= Problem requirements =
Whenever the word "date" occurs in a line of the material below, that line is counted. Report only the count.

+ + + +

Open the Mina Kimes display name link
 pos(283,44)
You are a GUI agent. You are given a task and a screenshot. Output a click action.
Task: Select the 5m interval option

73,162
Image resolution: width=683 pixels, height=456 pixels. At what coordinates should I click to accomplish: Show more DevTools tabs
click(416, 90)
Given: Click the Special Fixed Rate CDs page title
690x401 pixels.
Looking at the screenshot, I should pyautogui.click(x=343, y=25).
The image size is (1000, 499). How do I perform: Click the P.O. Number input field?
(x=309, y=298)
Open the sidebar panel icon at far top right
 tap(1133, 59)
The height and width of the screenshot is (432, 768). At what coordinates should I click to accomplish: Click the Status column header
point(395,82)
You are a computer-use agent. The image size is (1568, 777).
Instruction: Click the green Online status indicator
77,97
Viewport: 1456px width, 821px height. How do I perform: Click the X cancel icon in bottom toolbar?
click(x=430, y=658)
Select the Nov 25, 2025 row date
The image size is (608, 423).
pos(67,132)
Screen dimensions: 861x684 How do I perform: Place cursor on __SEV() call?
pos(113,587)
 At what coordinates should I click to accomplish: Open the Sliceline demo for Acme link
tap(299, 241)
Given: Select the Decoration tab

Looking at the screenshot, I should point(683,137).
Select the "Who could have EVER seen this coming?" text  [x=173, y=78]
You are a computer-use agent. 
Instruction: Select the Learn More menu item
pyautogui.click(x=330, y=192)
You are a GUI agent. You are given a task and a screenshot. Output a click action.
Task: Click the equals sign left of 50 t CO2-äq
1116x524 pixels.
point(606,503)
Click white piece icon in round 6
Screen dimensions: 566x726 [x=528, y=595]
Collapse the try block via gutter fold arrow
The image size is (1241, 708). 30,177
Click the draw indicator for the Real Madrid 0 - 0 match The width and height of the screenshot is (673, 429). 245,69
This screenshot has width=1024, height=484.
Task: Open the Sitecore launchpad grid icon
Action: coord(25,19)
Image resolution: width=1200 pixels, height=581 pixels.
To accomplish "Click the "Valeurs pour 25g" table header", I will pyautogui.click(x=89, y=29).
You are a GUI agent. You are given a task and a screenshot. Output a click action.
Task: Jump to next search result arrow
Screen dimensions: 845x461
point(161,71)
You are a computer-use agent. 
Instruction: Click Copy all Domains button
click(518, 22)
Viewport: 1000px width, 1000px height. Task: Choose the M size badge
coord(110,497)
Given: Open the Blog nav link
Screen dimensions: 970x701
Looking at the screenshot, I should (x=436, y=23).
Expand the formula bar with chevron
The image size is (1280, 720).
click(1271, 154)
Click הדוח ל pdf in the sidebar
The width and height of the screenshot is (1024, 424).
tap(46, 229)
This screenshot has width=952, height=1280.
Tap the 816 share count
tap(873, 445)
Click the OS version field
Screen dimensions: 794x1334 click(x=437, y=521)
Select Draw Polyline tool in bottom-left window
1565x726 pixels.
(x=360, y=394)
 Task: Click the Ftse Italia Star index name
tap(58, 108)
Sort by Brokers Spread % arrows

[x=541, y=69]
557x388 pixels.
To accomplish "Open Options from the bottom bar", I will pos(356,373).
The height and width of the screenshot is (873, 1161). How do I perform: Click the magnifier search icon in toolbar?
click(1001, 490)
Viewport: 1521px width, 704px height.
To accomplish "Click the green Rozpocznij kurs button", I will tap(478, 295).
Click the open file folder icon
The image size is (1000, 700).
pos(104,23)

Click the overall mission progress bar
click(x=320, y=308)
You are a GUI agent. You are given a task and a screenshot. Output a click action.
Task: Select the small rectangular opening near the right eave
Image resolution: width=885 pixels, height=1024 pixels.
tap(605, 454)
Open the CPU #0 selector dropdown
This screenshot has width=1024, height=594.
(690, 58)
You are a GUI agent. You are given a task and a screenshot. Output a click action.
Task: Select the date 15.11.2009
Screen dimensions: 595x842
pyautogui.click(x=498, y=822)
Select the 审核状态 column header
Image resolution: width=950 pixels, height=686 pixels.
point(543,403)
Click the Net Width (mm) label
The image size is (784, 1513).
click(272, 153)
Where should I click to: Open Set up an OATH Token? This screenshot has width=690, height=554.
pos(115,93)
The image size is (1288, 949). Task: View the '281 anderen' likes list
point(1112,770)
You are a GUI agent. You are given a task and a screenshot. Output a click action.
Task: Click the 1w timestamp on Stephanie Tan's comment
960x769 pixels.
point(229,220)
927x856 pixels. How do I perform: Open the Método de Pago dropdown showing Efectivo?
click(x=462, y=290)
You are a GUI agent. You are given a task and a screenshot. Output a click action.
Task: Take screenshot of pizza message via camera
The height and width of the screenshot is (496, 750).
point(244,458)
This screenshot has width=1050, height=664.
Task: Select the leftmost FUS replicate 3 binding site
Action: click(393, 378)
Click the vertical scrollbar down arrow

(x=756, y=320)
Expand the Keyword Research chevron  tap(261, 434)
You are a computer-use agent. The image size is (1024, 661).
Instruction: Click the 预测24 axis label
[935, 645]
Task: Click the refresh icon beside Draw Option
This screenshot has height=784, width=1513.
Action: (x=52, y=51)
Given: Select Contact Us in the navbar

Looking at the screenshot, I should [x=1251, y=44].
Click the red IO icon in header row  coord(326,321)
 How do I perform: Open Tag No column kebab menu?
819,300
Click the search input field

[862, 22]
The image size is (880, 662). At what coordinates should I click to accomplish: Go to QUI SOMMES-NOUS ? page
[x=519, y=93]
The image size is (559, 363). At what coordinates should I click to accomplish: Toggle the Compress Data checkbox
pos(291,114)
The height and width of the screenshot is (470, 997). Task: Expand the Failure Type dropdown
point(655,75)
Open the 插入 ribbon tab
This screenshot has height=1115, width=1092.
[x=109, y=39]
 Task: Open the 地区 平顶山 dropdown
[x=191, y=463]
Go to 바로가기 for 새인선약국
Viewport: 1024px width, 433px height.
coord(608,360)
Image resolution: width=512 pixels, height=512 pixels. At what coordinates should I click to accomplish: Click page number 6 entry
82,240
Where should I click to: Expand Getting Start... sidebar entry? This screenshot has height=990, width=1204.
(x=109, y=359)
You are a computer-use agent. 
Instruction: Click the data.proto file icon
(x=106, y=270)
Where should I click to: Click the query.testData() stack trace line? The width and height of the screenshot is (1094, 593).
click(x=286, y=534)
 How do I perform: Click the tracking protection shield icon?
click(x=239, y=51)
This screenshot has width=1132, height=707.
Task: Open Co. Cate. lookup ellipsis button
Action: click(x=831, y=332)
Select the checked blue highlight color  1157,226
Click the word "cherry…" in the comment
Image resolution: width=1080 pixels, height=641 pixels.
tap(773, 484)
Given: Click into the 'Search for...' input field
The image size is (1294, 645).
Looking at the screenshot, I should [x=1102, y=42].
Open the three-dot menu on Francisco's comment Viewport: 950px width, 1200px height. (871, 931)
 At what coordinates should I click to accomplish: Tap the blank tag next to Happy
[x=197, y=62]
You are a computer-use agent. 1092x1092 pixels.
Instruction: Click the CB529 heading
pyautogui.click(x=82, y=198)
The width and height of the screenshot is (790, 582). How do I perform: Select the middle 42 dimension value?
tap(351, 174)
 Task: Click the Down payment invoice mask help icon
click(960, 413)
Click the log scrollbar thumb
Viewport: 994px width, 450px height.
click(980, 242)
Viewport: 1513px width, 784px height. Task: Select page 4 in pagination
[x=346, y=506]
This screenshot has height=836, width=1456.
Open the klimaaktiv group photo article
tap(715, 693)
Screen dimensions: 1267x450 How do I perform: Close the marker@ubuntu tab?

+ + + +

= Your response =
2